*What is needed*.
Write out, unaltered, each line from the top of the records below down to the line where "desain (300, 571)" appears, that line included.

[Records from a dataset]

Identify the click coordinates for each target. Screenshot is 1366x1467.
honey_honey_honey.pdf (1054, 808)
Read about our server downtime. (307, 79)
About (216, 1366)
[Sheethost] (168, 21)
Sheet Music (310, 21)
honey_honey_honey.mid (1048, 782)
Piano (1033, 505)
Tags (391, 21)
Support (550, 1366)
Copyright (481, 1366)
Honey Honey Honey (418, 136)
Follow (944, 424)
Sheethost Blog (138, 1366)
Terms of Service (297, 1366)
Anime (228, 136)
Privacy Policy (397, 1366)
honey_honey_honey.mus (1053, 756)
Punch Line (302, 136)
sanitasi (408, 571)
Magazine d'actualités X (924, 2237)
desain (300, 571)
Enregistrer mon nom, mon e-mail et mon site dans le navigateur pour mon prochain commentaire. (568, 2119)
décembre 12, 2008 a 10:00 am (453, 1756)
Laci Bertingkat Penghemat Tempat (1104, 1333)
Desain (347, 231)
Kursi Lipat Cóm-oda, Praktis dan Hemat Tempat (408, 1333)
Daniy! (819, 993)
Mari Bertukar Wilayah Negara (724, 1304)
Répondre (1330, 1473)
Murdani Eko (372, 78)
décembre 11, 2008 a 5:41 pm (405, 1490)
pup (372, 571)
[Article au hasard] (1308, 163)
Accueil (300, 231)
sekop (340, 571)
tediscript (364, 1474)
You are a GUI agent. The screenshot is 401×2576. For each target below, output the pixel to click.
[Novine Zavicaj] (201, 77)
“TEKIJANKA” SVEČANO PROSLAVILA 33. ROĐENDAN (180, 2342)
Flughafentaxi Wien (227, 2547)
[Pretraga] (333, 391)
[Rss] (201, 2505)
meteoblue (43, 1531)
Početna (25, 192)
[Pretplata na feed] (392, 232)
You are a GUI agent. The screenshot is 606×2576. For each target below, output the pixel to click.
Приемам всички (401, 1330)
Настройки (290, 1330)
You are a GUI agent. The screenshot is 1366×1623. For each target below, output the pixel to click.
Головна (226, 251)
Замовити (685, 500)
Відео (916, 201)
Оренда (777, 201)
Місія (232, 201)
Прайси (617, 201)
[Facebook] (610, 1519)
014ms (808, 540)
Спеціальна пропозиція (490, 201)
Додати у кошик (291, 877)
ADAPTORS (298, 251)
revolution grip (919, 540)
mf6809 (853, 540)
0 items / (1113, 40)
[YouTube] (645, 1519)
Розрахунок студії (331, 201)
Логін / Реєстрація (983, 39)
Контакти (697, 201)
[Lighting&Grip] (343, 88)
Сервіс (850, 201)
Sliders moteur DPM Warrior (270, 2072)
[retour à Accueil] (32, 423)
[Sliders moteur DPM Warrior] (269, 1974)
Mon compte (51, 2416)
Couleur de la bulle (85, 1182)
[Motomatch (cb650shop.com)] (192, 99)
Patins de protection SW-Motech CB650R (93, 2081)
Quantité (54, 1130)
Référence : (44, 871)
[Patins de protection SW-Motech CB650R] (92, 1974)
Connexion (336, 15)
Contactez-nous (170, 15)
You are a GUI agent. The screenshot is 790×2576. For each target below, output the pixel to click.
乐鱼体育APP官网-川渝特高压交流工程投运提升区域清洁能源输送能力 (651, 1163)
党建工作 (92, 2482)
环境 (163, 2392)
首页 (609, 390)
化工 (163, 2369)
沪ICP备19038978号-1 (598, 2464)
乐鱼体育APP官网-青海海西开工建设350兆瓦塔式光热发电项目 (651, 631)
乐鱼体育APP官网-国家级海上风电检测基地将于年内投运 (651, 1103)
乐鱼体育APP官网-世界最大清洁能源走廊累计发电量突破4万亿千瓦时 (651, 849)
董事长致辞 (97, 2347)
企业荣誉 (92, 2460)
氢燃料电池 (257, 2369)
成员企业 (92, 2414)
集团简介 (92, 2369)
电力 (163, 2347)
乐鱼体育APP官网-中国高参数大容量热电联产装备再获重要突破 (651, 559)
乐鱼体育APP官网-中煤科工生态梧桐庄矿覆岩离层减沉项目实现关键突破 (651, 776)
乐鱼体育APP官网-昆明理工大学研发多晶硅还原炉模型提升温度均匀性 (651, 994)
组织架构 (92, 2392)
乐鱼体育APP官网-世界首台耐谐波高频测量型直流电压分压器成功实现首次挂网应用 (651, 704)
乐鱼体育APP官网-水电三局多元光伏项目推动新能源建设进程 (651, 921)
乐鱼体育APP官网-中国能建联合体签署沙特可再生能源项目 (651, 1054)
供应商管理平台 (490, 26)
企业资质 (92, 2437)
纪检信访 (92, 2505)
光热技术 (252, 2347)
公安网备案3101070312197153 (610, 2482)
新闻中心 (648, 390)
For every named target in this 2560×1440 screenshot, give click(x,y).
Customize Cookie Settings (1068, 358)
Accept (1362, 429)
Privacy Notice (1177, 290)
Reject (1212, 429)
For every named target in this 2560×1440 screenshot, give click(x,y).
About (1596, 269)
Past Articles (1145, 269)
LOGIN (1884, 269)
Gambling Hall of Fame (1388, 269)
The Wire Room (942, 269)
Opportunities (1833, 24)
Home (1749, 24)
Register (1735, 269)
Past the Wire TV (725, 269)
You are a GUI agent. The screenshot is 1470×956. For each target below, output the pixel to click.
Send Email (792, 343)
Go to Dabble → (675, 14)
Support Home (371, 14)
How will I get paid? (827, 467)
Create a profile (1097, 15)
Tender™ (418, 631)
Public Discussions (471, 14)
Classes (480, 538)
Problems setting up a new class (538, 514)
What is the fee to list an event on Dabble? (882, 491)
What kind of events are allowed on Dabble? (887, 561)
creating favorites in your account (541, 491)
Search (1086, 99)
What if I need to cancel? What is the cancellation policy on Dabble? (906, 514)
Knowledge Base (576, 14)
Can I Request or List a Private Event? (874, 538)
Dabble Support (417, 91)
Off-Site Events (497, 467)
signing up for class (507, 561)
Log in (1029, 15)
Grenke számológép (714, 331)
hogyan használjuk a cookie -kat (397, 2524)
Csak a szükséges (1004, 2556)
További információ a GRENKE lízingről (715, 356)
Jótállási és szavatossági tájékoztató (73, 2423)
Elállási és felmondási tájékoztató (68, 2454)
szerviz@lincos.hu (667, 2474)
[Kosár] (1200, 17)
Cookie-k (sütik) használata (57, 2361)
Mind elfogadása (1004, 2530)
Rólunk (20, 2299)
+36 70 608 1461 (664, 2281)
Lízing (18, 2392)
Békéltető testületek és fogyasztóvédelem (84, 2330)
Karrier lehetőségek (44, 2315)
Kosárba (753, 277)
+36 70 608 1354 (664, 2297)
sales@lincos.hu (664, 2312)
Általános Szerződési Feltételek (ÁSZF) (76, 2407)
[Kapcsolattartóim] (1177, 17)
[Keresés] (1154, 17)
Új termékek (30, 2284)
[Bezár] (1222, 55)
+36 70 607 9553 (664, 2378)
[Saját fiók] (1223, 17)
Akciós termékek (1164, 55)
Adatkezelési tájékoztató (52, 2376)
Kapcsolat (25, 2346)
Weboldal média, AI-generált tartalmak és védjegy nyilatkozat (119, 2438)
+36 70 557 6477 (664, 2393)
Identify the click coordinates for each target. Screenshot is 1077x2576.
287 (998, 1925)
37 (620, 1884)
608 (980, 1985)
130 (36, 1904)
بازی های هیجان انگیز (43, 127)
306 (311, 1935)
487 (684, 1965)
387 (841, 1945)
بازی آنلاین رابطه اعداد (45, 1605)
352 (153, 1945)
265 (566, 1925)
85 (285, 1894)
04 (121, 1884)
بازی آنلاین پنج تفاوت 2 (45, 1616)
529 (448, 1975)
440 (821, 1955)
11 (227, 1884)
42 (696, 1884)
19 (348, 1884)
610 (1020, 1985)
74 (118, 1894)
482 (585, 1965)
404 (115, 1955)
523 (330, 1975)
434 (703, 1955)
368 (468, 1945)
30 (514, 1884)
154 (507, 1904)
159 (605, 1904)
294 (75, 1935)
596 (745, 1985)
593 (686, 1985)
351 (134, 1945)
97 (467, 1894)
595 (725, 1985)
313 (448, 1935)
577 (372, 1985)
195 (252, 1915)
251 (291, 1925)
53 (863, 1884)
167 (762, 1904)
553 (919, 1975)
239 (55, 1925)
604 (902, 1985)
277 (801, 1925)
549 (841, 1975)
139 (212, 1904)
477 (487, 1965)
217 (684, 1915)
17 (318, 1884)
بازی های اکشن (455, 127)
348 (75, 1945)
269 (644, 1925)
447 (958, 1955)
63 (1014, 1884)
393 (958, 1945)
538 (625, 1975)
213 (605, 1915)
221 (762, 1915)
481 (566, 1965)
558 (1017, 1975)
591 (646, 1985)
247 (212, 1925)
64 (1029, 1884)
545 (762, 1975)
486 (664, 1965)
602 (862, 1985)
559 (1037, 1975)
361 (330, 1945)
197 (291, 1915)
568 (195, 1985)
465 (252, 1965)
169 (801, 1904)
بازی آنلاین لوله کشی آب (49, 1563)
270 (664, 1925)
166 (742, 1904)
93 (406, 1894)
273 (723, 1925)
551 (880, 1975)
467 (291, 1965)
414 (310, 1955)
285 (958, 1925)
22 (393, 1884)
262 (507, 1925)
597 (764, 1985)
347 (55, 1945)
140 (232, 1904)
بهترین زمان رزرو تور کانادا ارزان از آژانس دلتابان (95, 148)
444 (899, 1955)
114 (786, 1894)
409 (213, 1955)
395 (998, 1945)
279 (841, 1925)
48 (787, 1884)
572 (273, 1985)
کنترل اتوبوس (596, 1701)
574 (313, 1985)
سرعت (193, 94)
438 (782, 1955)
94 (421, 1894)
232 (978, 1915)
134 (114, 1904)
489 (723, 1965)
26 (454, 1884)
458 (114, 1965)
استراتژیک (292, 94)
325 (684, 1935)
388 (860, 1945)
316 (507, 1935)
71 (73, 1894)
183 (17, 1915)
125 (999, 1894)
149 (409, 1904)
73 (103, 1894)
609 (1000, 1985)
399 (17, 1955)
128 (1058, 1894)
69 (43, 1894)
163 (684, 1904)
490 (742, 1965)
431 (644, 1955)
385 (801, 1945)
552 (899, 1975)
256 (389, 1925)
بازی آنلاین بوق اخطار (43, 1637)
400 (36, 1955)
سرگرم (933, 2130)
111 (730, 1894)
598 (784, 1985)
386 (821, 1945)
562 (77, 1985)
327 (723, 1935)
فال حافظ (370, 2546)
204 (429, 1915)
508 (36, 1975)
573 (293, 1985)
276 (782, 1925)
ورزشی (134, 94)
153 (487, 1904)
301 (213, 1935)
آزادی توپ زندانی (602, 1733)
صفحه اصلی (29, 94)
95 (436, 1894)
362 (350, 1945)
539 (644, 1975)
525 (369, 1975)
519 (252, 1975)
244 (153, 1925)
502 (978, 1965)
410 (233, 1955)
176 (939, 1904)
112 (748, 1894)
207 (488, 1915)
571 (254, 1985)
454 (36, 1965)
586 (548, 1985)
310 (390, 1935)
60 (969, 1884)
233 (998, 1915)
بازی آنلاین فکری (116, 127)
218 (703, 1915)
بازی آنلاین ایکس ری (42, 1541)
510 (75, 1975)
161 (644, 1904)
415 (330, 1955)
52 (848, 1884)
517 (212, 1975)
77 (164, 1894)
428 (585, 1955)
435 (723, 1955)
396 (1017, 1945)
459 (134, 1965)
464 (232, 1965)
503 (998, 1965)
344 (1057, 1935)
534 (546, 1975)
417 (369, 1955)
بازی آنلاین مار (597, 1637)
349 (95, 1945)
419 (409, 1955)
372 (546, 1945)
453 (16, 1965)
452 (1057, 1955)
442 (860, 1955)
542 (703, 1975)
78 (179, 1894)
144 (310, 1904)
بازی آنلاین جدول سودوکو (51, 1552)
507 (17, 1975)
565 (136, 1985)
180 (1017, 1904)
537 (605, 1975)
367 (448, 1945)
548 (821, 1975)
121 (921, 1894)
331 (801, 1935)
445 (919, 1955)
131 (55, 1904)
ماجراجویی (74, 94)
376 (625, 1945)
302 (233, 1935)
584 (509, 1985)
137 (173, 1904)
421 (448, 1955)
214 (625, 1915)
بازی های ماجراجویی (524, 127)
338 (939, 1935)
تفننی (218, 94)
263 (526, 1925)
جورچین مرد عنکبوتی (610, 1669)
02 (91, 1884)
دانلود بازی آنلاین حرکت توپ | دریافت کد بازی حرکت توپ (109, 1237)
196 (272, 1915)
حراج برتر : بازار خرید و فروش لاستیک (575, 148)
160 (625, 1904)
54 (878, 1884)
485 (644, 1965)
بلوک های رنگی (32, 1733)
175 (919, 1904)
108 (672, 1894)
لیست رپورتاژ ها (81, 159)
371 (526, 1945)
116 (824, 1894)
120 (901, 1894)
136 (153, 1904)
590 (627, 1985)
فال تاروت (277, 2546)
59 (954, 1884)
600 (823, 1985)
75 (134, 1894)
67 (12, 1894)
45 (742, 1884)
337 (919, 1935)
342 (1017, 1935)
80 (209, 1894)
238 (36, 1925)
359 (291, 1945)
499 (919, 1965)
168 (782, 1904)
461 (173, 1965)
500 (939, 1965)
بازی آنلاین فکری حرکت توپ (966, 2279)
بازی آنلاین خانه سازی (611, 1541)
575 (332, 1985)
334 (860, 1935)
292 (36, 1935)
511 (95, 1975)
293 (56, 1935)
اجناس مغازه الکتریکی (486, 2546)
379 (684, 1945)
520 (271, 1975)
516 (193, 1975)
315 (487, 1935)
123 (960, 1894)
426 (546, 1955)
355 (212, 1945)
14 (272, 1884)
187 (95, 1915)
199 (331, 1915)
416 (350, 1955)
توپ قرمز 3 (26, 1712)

*Reply*.
Identify the click coordinates for each target. Screenshot is 1366x1467.
honey_honey_honey.pdf (1054, 808)
Read about our server downtime. (307, 79)
About (216, 1366)
[Sheethost] (168, 21)
Sheet Music (310, 21)
honey_honey_honey.mid (1048, 782)
Piano (1033, 505)
Tags (391, 21)
Support (550, 1366)
Copyright (481, 1366)
Honey Honey Honey (418, 136)
Follow (944, 424)
Sheethost Blog (138, 1366)
Terms of Service (297, 1366)
Anime (228, 136)
Privacy Policy (397, 1366)
honey_honey_honey.mus (1053, 756)
Punch Line (302, 136)
sanitasi (408, 571)
Magazine d'actualités X (924, 2237)
desain (300, 571)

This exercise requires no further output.